→ **What you will do**: Reproduce the rows below word for word, starting with the first one and ending with the line that contains "coordinates (224, 504).".

→ **Provided entries**:
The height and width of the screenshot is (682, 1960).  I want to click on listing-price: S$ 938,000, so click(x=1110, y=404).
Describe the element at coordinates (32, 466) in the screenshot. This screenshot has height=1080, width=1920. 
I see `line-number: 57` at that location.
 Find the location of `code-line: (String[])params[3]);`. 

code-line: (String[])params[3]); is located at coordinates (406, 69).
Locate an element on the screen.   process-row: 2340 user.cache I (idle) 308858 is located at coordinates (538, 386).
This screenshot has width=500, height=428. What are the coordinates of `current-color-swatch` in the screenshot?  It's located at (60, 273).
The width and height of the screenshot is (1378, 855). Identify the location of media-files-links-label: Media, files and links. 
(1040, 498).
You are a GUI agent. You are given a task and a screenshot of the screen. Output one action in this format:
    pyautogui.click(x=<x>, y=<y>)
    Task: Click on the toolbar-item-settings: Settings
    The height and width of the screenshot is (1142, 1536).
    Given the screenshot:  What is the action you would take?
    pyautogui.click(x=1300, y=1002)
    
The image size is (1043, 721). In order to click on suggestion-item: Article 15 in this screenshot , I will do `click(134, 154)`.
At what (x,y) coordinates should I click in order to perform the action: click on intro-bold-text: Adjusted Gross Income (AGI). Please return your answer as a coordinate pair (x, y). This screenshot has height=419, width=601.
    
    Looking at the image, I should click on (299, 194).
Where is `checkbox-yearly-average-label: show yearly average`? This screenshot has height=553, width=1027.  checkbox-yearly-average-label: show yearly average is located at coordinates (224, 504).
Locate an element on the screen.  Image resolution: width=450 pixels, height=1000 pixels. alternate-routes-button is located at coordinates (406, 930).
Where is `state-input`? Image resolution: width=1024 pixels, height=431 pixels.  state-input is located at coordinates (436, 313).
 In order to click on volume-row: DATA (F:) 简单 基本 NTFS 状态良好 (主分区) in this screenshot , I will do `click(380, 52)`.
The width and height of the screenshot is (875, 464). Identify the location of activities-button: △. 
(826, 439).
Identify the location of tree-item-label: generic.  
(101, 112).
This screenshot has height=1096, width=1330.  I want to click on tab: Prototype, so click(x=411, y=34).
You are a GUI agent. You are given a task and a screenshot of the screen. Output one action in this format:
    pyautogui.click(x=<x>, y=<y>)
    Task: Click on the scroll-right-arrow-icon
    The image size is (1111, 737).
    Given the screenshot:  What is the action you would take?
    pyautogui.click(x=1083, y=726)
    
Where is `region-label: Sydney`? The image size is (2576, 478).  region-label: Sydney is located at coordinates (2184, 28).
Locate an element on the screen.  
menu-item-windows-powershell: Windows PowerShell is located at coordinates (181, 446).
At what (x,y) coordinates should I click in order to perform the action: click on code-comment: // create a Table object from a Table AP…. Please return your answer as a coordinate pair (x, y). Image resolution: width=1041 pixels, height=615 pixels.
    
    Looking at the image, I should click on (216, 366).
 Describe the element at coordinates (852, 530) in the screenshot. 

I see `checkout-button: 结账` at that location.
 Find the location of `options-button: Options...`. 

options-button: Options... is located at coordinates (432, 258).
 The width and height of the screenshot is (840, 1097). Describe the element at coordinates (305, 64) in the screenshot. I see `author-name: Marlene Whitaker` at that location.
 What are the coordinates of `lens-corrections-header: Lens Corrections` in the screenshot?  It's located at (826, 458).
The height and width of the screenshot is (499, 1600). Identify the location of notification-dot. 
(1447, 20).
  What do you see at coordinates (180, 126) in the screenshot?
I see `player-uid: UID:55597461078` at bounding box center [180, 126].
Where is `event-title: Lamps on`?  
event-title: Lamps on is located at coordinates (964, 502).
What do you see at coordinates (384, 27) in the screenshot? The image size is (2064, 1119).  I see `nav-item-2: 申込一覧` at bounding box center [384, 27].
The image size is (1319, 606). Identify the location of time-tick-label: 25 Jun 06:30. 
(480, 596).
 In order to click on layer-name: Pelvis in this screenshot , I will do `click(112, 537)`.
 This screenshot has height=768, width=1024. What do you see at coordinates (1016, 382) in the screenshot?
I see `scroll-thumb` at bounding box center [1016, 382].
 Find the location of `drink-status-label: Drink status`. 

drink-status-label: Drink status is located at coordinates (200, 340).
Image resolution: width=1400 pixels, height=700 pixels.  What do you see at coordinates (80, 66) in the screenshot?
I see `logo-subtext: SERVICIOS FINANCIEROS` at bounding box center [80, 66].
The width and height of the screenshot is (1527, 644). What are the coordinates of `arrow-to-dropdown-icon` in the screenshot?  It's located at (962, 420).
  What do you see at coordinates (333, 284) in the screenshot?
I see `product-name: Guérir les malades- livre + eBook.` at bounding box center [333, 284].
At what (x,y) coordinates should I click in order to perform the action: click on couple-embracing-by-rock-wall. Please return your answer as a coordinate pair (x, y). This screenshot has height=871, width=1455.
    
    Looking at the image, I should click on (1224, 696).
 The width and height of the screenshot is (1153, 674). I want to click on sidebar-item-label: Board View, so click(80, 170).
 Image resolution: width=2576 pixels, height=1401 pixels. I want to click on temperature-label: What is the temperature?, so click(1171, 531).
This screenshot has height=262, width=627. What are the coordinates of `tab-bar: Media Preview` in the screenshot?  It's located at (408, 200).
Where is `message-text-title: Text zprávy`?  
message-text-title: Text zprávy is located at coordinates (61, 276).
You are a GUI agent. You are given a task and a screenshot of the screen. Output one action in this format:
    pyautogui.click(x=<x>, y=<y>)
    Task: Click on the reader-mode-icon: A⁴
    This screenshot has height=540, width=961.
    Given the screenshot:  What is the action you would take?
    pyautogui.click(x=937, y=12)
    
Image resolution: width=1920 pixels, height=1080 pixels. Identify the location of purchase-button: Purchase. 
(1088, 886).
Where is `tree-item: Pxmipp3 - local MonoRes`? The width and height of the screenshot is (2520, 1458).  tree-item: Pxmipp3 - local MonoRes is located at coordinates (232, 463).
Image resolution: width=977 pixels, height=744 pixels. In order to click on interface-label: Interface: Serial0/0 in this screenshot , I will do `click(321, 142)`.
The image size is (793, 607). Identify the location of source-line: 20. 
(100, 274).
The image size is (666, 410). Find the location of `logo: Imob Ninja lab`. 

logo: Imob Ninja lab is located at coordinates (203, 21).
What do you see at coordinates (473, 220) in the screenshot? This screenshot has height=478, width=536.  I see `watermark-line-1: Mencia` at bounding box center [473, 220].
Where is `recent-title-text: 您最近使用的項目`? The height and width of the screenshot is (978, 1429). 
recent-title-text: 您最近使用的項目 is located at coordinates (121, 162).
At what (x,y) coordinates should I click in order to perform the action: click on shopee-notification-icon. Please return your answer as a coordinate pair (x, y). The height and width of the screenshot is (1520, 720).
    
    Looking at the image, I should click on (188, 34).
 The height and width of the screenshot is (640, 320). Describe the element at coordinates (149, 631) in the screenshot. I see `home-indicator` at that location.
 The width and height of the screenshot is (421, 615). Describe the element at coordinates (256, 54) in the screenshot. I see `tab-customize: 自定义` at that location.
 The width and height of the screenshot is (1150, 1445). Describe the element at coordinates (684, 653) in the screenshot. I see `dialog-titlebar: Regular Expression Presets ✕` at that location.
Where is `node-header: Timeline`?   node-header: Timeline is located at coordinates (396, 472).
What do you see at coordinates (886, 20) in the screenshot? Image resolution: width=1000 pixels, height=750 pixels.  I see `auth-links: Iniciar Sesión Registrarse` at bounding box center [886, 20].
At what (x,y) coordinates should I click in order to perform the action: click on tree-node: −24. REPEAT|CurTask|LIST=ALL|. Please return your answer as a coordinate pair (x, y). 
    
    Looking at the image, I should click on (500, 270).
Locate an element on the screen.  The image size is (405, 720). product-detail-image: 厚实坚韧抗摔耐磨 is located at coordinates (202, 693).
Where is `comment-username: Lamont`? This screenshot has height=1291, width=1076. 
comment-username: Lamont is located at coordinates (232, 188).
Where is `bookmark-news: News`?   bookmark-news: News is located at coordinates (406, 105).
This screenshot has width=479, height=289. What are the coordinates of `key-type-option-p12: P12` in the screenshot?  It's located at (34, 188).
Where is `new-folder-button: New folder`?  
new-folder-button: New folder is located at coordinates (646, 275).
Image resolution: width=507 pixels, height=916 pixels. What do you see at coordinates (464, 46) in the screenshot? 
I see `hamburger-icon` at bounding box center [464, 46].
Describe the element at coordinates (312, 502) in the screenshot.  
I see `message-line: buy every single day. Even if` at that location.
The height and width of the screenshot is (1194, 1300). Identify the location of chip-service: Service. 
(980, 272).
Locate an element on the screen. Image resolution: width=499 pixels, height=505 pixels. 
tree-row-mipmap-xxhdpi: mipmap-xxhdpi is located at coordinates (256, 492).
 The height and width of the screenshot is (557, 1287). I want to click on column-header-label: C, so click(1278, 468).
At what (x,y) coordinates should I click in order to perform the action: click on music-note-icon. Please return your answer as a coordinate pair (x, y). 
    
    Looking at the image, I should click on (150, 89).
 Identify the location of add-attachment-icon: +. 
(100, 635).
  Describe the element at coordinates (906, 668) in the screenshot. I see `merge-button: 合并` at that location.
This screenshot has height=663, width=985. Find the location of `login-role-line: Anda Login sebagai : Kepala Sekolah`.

→ **Completed exercise**:
The height and width of the screenshot is (682, 1960).  I want to click on listing-price: S$ 938,000, so click(x=1110, y=404).
Describe the element at coordinates (32, 466) in the screenshot. This screenshot has height=1080, width=1920. 
I see `line-number: 57` at that location.
 Find the location of `code-line: (String[])params[3]);`. 

code-line: (String[])params[3]); is located at coordinates (406, 69).
Locate an element on the screen.   process-row: 2340 user.cache I (idle) 308858 is located at coordinates (538, 386).
This screenshot has width=500, height=428. What are the coordinates of `current-color-swatch` in the screenshot?  It's located at (60, 273).
The width and height of the screenshot is (1378, 855). Identify the location of media-files-links-label: Media, files and links. 
(1040, 498).
You are a GUI agent. You are given a task and a screenshot of the screen. Output one action in this format:
    pyautogui.click(x=<x>, y=<y>)
    Task: Click on the toolbar-item-settings: Settings
    The height and width of the screenshot is (1142, 1536).
    Given the screenshot:  What is the action you would take?
    pyautogui.click(x=1300, y=1002)
    
The image size is (1043, 721). In order to click on suggestion-item: Article 15 in this screenshot , I will do `click(134, 154)`.
At what (x,y) coordinates should I click in order to perform the action: click on intro-bold-text: Adjusted Gross Income (AGI). Please return your answer as a coordinate pair (x, y). This screenshot has height=419, width=601.
    
    Looking at the image, I should click on (299, 194).
Where is `checkbox-yearly-average-label: show yearly average`? This screenshot has height=553, width=1027.  checkbox-yearly-average-label: show yearly average is located at coordinates (224, 504).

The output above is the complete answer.